Monday, July 13, 2009
The Green Mountain Boys Flag
Finally, I finished the "Green Mountain Boys"flag. This flags history began with a very determined patriot named Ethan Allen. This post may be rather lengthy but I love the history behind this flag. After settling in Bennington Vermont, Allen became prominently involved in the struggle between New York and New Hampshire for control of the region. Following rejection by the New York authorities of an appeal that the region be established as a separate province, Allen organized a volunteer militia, called the Green Mountain Boys, to resist and evict proponents of the New York cause. He was thereupon declared an outlaw by the royal governor of New York. This was by all measures the beginning of an interesting collection of individuals. In painting this flag I noticed that there really is no pattern arangement for the stars on the flag. I am looking to see if they are part of a constellation or if there is a significance to the arrangement of the thirteen stars.

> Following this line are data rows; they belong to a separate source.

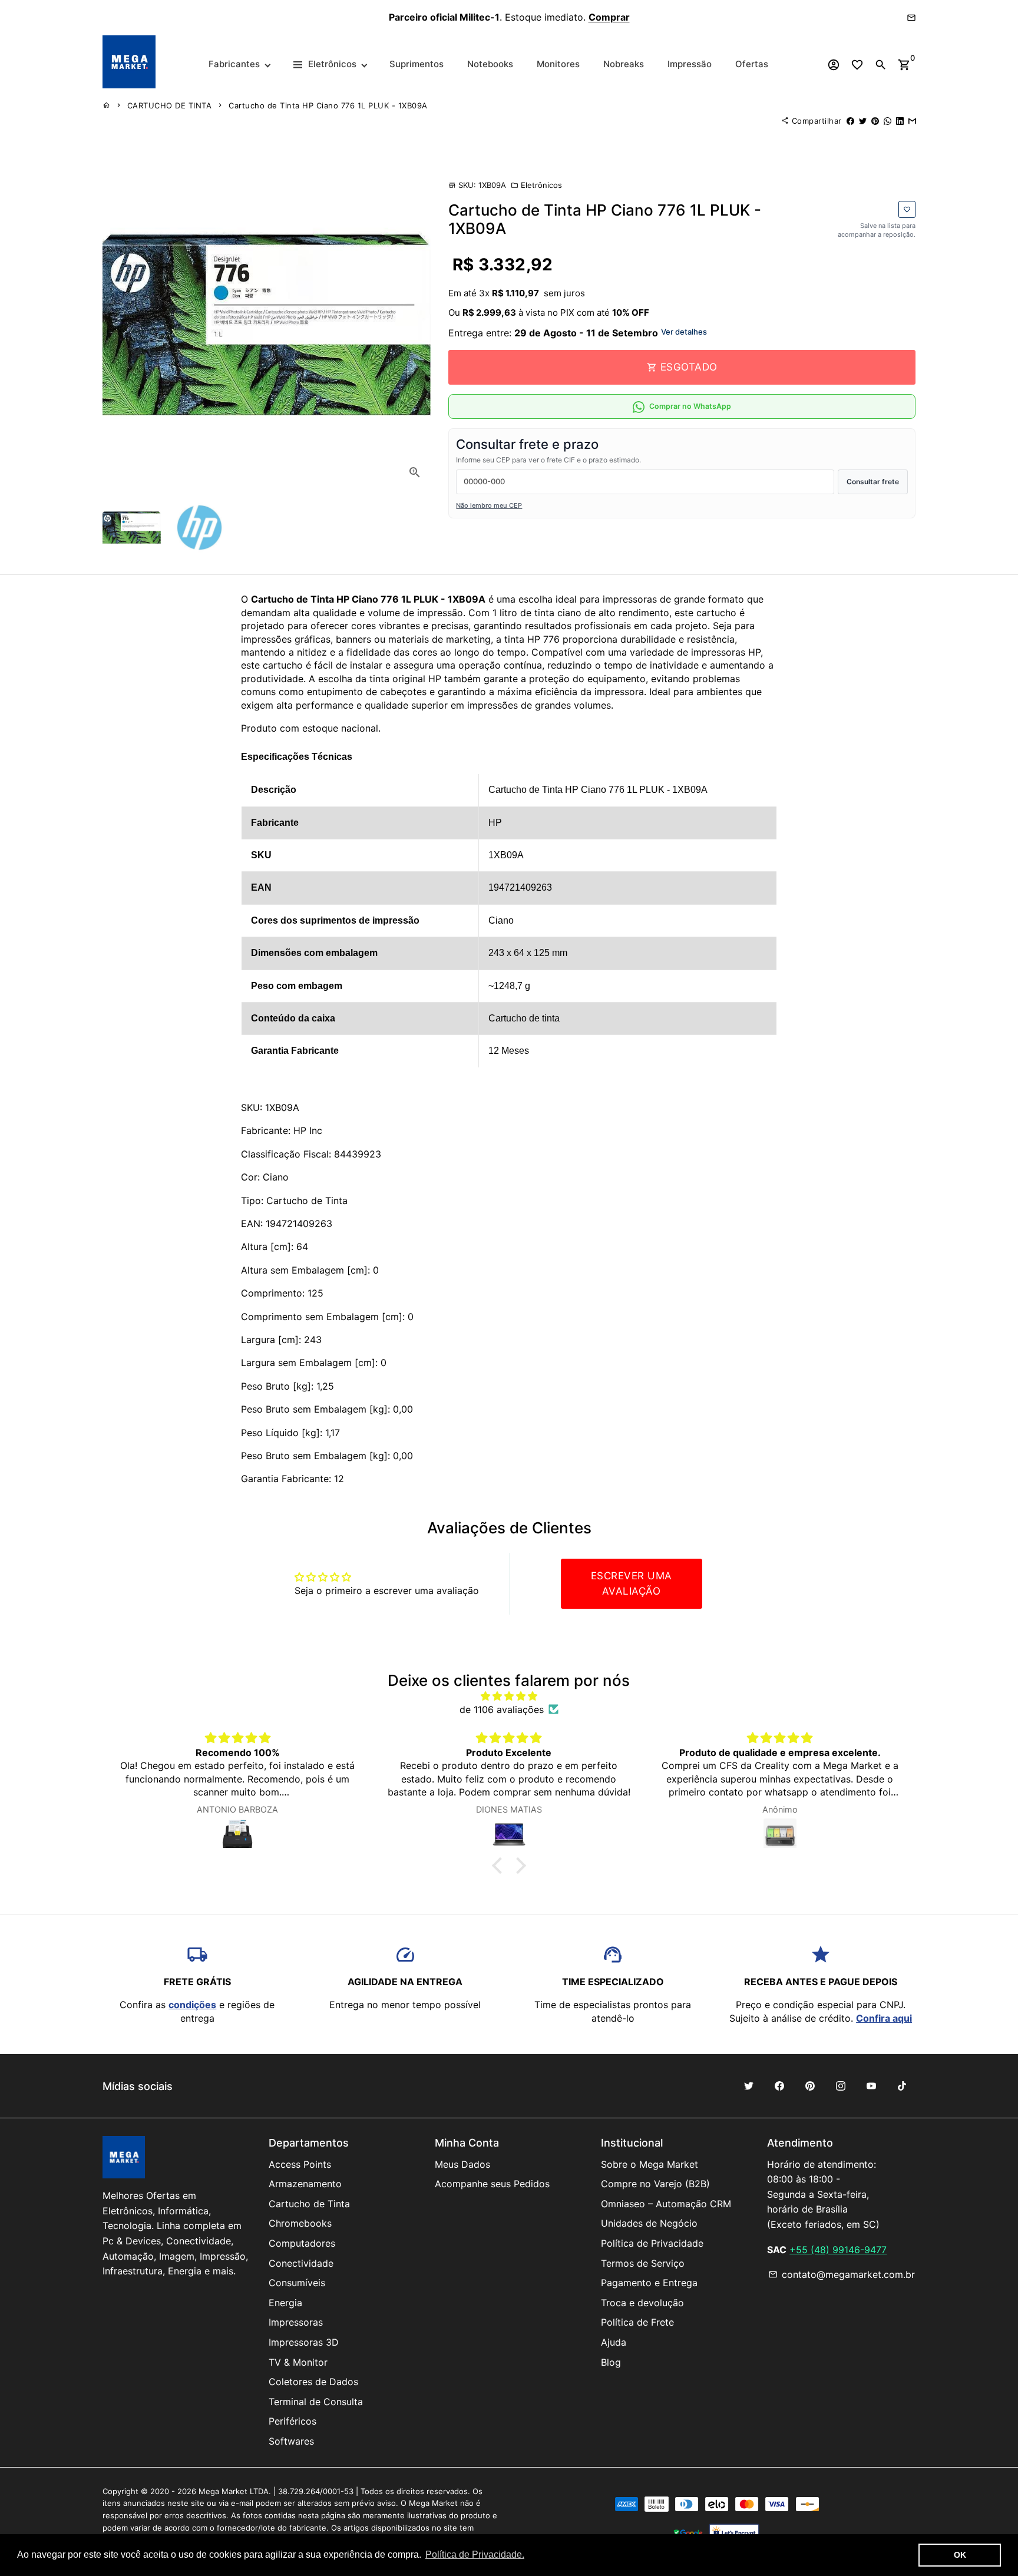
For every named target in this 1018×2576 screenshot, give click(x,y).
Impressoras (296, 2322)
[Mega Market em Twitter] (749, 2086)
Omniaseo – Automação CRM (666, 2204)
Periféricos (292, 2421)
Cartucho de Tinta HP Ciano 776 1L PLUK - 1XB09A (328, 105)
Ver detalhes (684, 332)
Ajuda (613, 2342)
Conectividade (301, 2263)
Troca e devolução (642, 2303)
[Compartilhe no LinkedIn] (900, 120)
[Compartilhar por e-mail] (912, 120)
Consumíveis (297, 2283)
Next (414, 324)
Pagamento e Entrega (649, 2283)
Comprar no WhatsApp (690, 406)
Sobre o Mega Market (649, 2164)
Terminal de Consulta (316, 2402)
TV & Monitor (298, 2362)
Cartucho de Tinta (309, 2204)
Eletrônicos (536, 185)
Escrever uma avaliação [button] (631, 1583)
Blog (611, 2362)
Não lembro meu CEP (489, 506)
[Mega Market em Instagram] (841, 2086)
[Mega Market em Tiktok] (902, 2086)
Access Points (300, 2164)
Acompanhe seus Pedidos (492, 2184)
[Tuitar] (863, 120)
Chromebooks (300, 2223)
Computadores (302, 2243)
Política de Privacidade (652, 2243)
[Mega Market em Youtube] (871, 2086)
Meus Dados (462, 2164)
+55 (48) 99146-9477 (838, 2250)
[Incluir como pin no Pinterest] (875, 120)
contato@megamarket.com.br (841, 2274)
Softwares (291, 2441)
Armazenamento (305, 2184)
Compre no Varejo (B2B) (655, 2184)
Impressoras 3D (304, 2342)
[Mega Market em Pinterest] (810, 2086)
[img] (509, 1695)
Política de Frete (637, 2322)
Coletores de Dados (313, 2381)
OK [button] (960, 2555)
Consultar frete (873, 481)
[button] (500, 1865)
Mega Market (223, 2491)
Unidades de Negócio (649, 2223)
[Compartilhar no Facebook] (850, 120)
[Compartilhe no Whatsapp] (887, 120)
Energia (285, 2303)
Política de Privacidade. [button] (474, 2554)
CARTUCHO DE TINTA (169, 105)
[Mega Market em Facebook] (779, 2086)
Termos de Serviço (643, 2263)
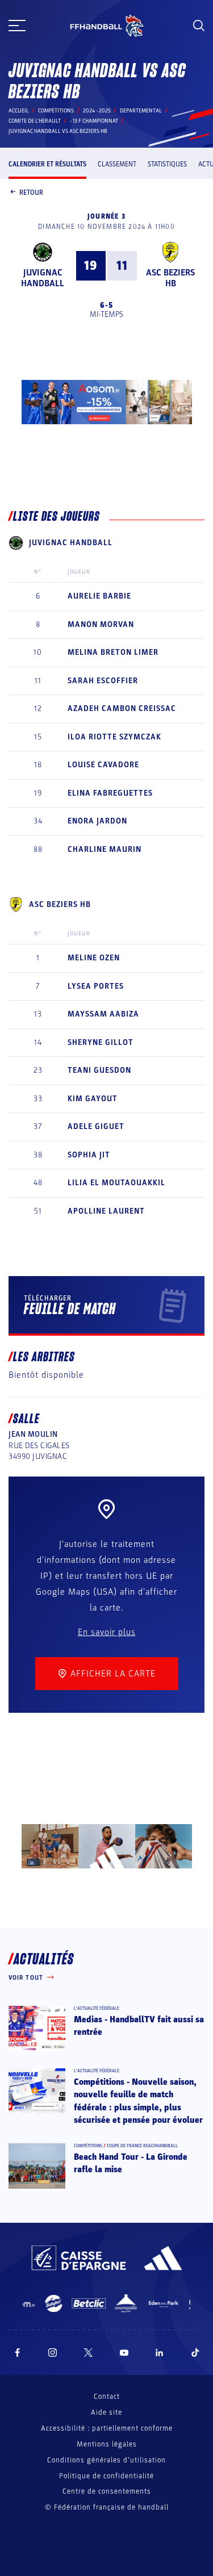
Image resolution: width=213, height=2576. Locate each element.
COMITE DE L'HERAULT (35, 121)
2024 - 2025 (97, 110)
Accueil (19, 110)
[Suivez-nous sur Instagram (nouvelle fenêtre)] (52, 2352)
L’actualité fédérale (96, 2008)
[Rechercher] (198, 25)
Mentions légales (107, 2444)
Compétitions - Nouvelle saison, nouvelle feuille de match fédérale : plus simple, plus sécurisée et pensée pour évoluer (138, 2101)
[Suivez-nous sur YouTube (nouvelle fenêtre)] (124, 2352)
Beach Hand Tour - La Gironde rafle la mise (130, 2163)
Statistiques (167, 164)
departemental (141, 110)
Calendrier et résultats (47, 164)
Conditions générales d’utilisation (106, 2460)
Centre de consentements (106, 2491)
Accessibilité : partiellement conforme (107, 2428)
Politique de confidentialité (106, 2476)
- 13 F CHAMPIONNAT (94, 121)
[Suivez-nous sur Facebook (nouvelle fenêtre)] (17, 2352)
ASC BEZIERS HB (170, 278)
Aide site (106, 2412)
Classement (117, 164)
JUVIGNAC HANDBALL (42, 278)
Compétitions (56, 110)
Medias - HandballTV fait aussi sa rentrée (139, 2026)
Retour (31, 192)
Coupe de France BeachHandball (142, 2145)
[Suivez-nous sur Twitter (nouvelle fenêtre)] (88, 2352)
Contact (107, 2396)
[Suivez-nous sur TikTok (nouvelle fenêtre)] (195, 2352)
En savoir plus (107, 1632)
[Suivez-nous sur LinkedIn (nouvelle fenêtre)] (159, 2352)
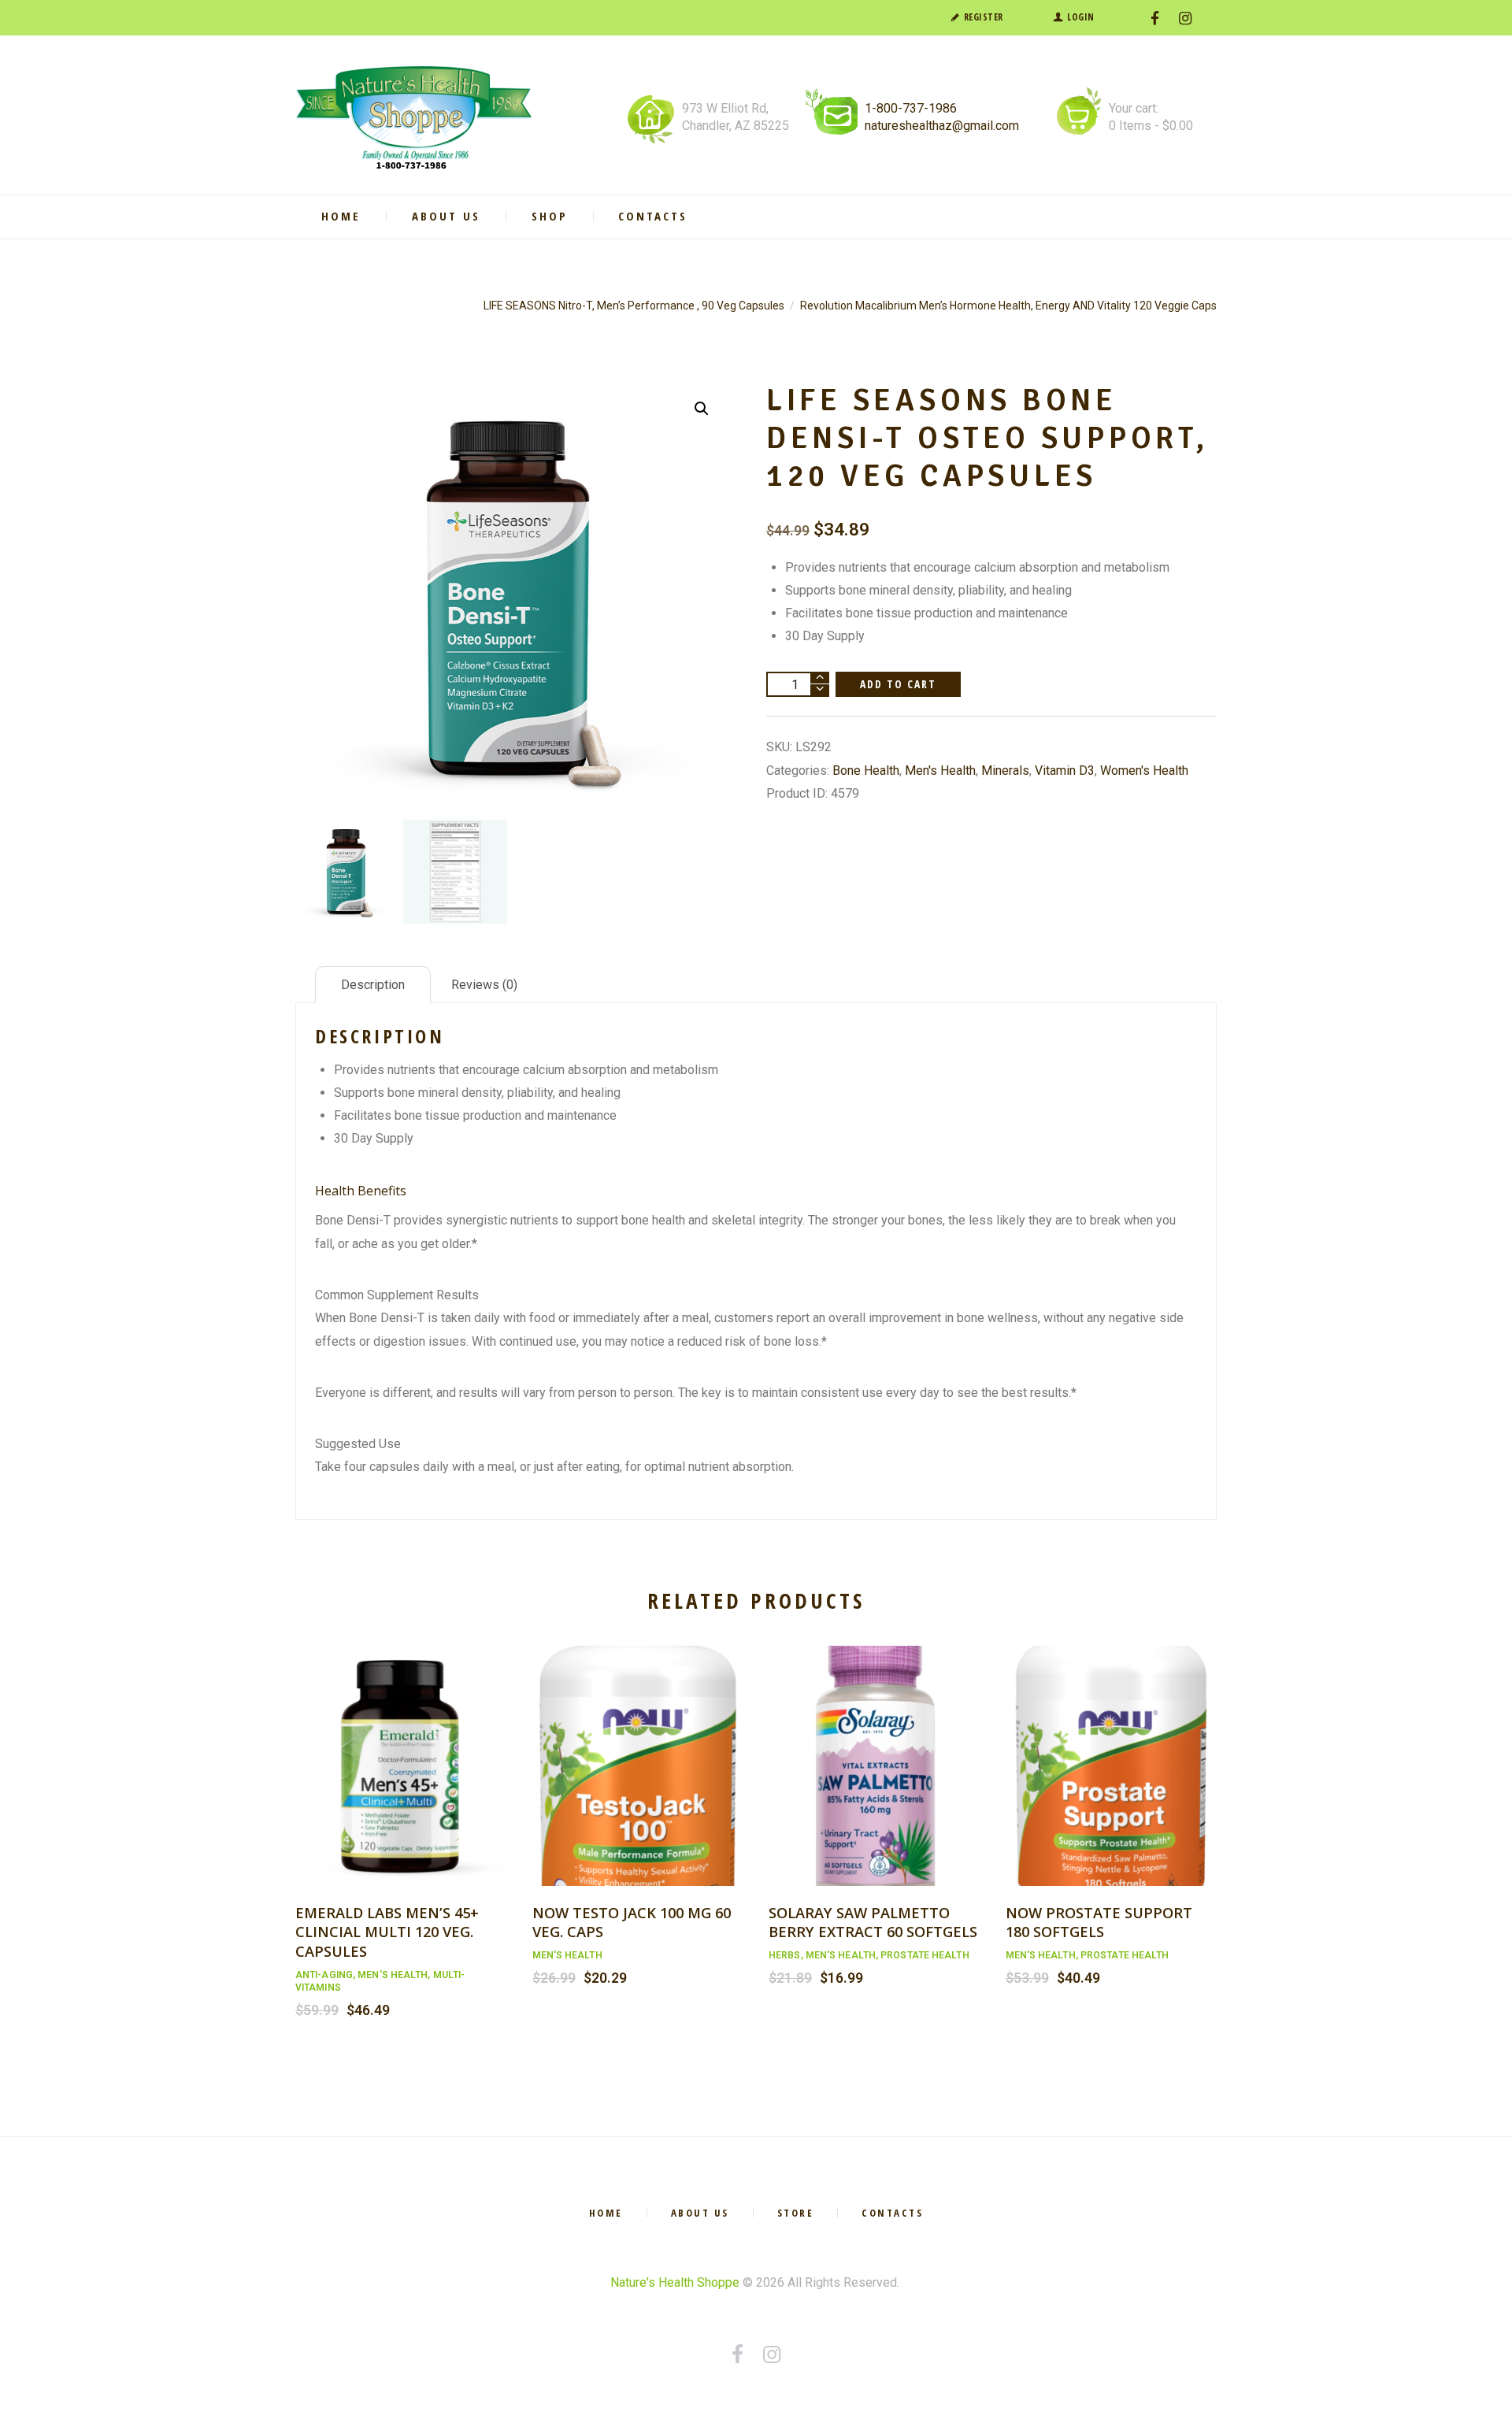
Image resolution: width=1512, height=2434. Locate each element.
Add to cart (898, 683)
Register (983, 17)
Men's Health (940, 770)
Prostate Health (924, 1955)
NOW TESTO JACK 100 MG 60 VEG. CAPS (631, 1922)
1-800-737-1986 (911, 108)
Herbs (785, 1955)
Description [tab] (373, 984)
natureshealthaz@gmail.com (942, 125)
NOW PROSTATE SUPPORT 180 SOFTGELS (1099, 1922)
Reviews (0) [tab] (484, 984)
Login (1081, 17)
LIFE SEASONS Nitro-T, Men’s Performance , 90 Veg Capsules (634, 305)
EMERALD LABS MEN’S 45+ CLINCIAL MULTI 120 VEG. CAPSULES (387, 1931)
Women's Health (1144, 770)
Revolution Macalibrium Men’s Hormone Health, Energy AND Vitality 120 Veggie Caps (1008, 305)
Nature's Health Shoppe (674, 2282)
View (401, 1749)
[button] (701, 409)
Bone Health (865, 770)
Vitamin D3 (1065, 770)
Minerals (1005, 770)
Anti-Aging (324, 1974)
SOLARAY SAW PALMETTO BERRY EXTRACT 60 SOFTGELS (873, 1922)
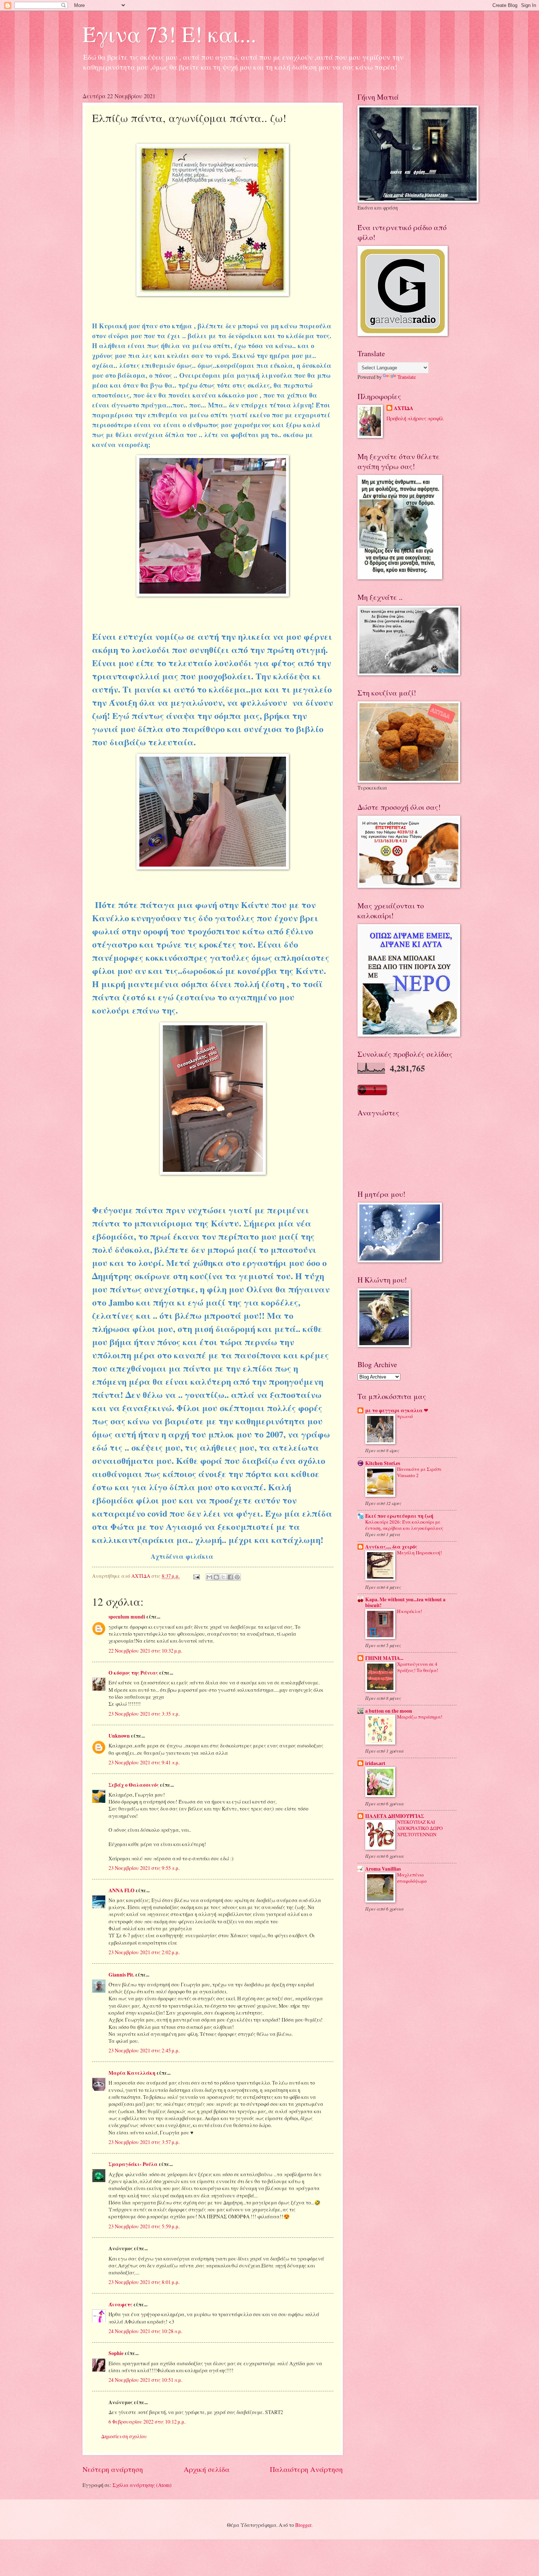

At the outbreak of the American Revolution, Allen and his force offered their services against the British. On orders from the Connecticut legislature, Allen, and the Connecticut soldier Benedict Arnold, with a contingent of the Green Mountain Boys captured Fort Ticonderoga early in the morning of May 10, 1775. Allen demanded surrender from the British commander "in the name of the Great Jehovah and the Continental Congress." Subsequently, as a member of the army of General Philip John Schuyler, he rendered valuable service in the American military expedition against Canada. He was taken prisoner near Montréal in September 1775 and held in confinement until exchanged in 1778. Following his release by the British, he returned to his home and was commissioned a lieutenant colonel in the Continental Army and major general of militia.Noted in a previous post The Green Montain Boys helped helped win the Battle of Bennington in Vermont.
The Green Montain Boys repeatedly harassed New Yorkers and, after the war, declared Vermont an independent republic. In 1778 Allen appeared before the Continental Congress in behalf of a claim by Vermont for recognition as an independent state. With his brother Ira Allen and other Vermonters he devoted most of his time thereafter to the territorial dispute. He negotiated with the governor of Canada between 1780 and 1783, ostensibly to establish Vermont as a British province. On the basis of this activity he was charged with treason, but, because the negotiations were demonstrably intended to force action on the Vermont case by the Continental Congress, the charge was never substantiated. He wrote a Narrative of Colonel Ethan Allen's Captivity (1779). Allen died in Burlington, Vermont, on February 12, 1789.
When New York relinquished its claims to the land, Vermont applied for statehood and in 1791 became the 14th state. It would have been interesting to meet Ethan Allen and discuss his views of George Washington and the forming new Republic.